Imagem de divulgação no site da editora

O universo ficcional do livro Assim na terra como embaixo da terra (2017), de Ana Paula Maia, encerra uma realidade contraditória. As condições torturantes das penitenciárias brasileiras, se comparadas à ficção, estão pioradas na Colônia Penal esquecida pelo Estado e transformada em campo de extermínio. Por outro lado, a memória da violência colonial, que se manifesta, por exemplo, nas construções no subsolo da Colônia, destinadas a punir pessoas escravizadas que lutassem por dignidade, tornam o exagero, alegoria.

A situação narrada é tal que sinais de verossimilhança, como as menções a jaguatiricas, amendoeiras e javalis, telefones, República e tornozeleiras eletrônicas, embora localizem relativamente o tempo e o espaço da narrativa, parecem contradizer a realidade narrada, que, a princípio, não existe. A mensagem embutida na garrafa da narração parece conter a notícia de uma realidade escondida: a Colônia de Assim na terra como embaixo da terra apenas não é conhecidada pelo leitor, pela população, que, seja juiz ou réu, tem notícias de memórias do cárcere ou diários de um detento um pouco distintos.
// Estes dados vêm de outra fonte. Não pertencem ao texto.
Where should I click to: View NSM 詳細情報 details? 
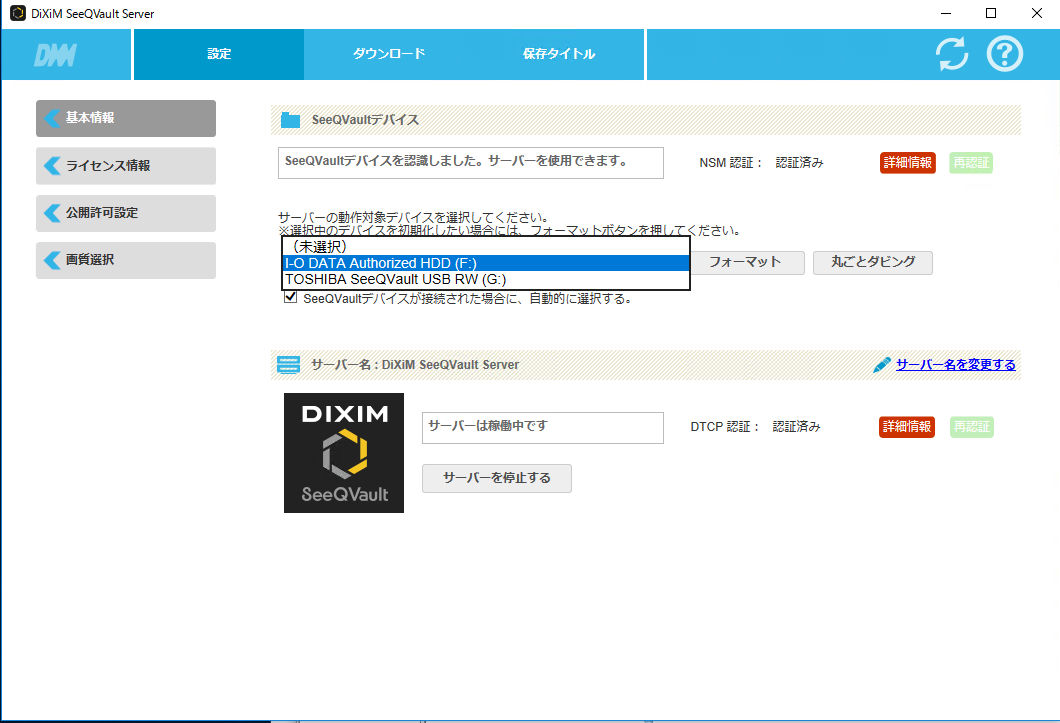pyautogui.click(x=907, y=162)
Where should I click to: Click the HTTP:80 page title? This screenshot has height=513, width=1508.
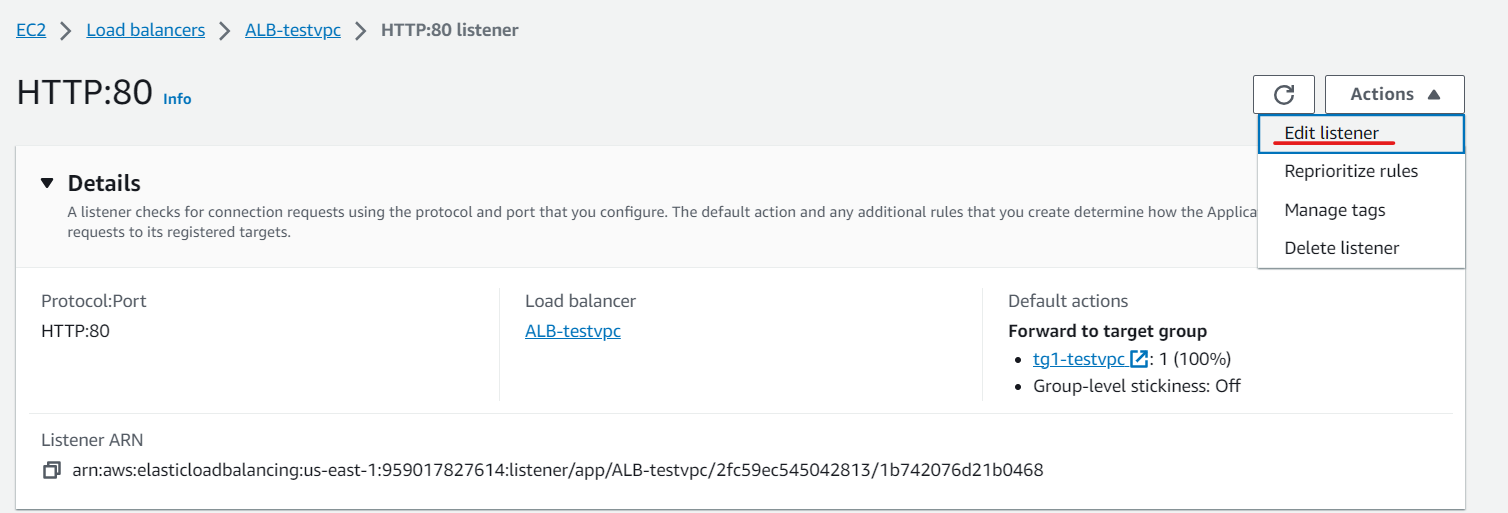pos(84,92)
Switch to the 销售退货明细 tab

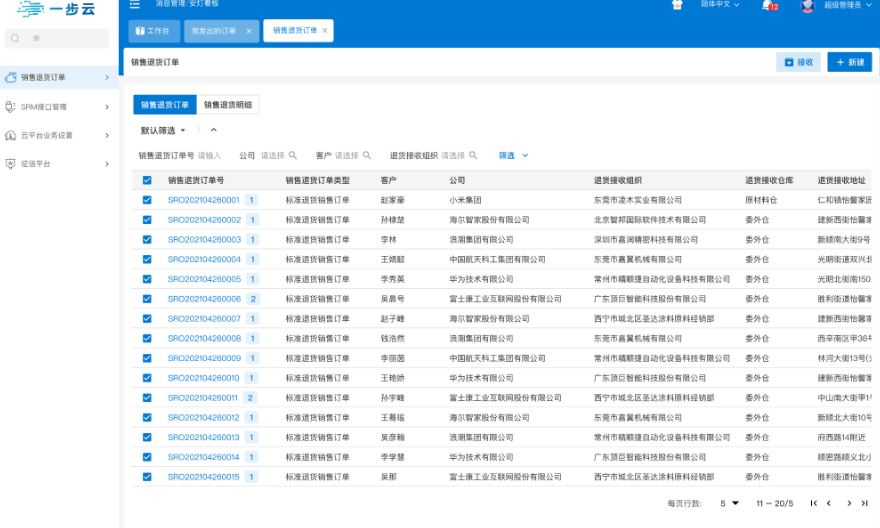228,104
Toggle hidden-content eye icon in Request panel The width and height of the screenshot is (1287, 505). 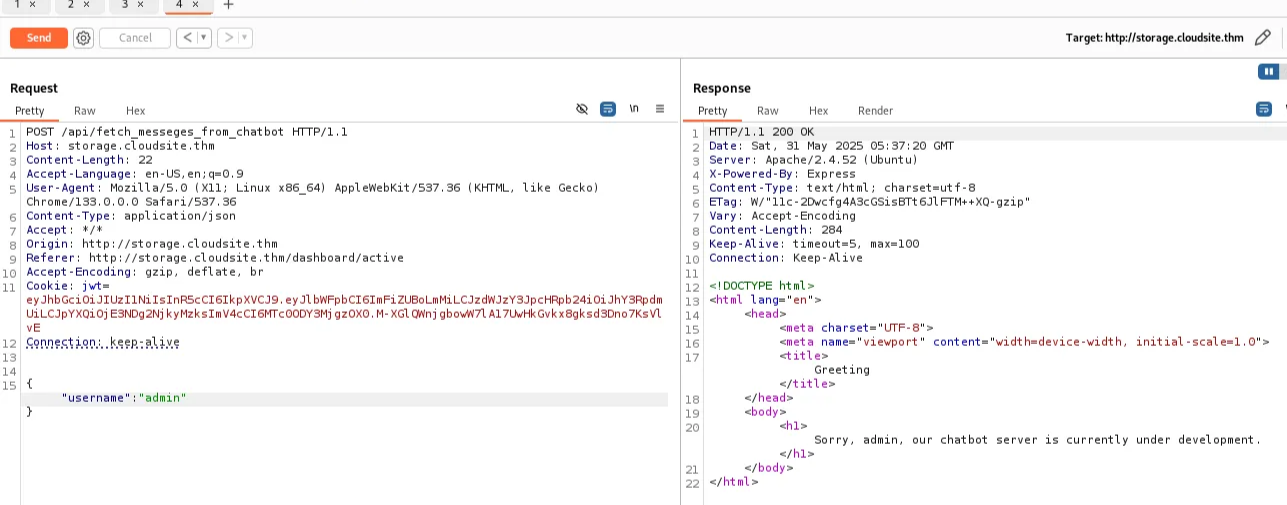(x=582, y=109)
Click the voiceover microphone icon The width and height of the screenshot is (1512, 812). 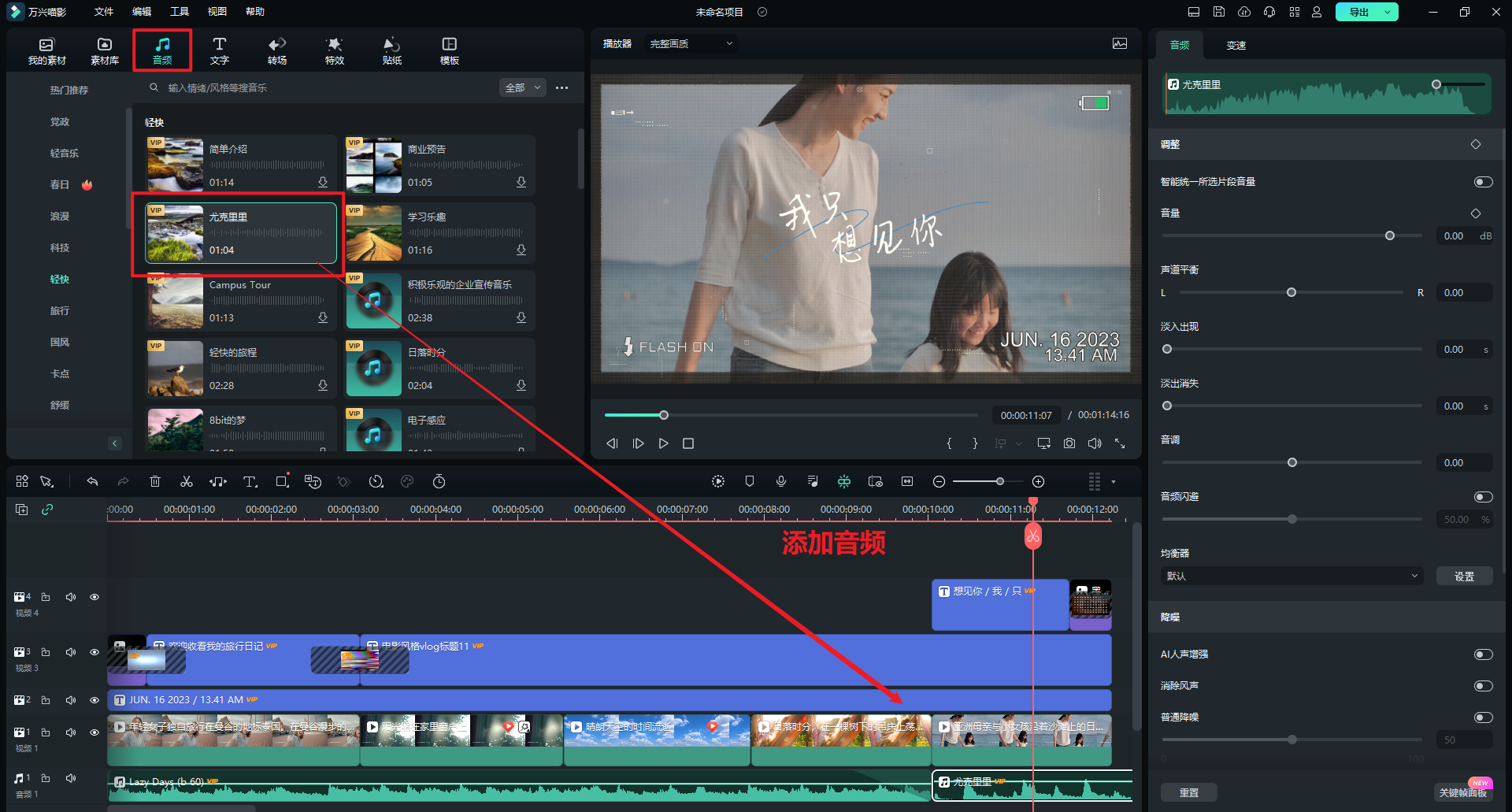(780, 481)
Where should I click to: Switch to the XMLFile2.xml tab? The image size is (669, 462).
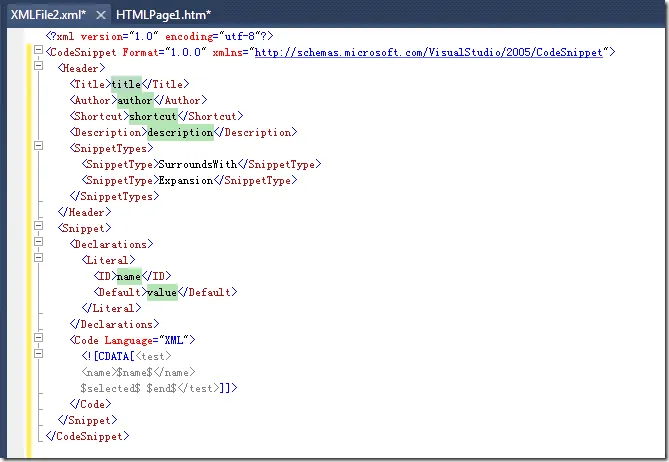coord(46,16)
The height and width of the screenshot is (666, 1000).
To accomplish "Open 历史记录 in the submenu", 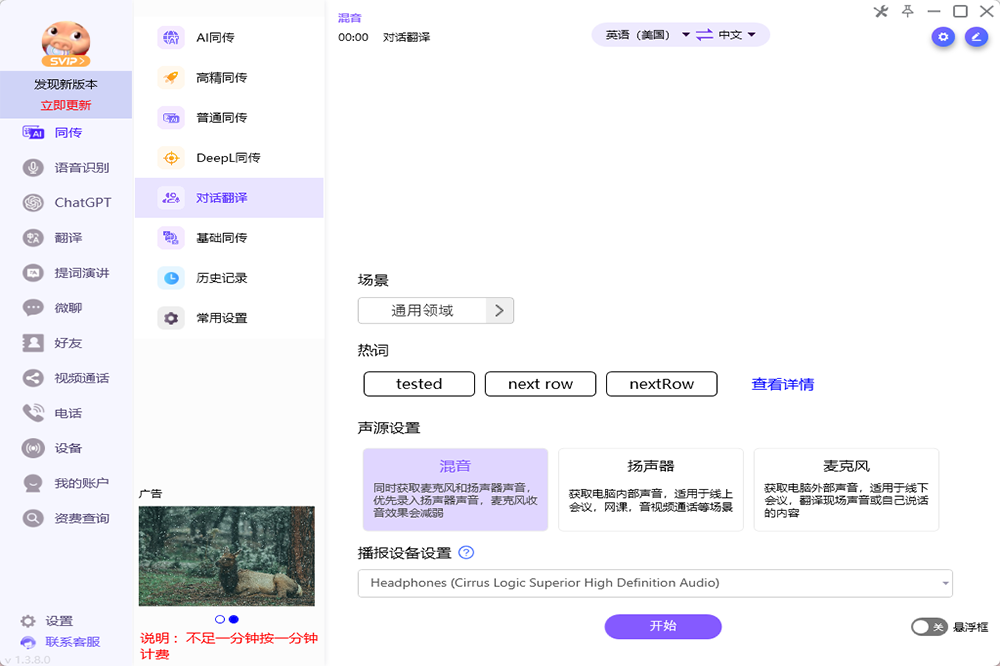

Então, embora se possa considerar o livro uma alegoria da experiência de encarceramento em território historicamente colonizado, inquieta a proximidade entre a matéria narrada e as notícias da barbárie cotidiana perpetrada por polícias, tribunais ou paramilitares, sobretudo nas Américas ou na Europa. Confusão entre penitenciária, campo de extermínio e casa grande, a Colônia intersecciona territórios históricos que, reunidos, parecem figurar uma experiência comum. Embora em posições diferentes, agentes da lei e condenados concordam, na ficção, quanto à inoperância da prisão.

No entanto, o efeito da Colônia sobre os dois lados da lei é divergente. Bronco Gil, prisioneiro e protagonista, sabe que o muro que o separa do deserto de fora pode cair, o que não acontece com a autoridade, iludida e coadjuvante. A pergunta que move Bronco Gil: como sair da Colônia? Uma resposta que a narrativa oferece: por acidente. O poder ficcional da Colônia coloniza mesmo o herói, que crê na inteligência da tornozeleira, crê no castigo acoplado à pele, crê na ficção. Por isso, a pergunta do herói conversa com a pergunta do/a narrador/a: como sair da Ficção?

Esse fragmento consiste na primeira pergunta que gostaria de formular a estudantes da primeira série do ensino médio, após escutar suas impressões de leitura da narrativa de Ana Paula Maia. Trata-se de uma anotação de trabalho.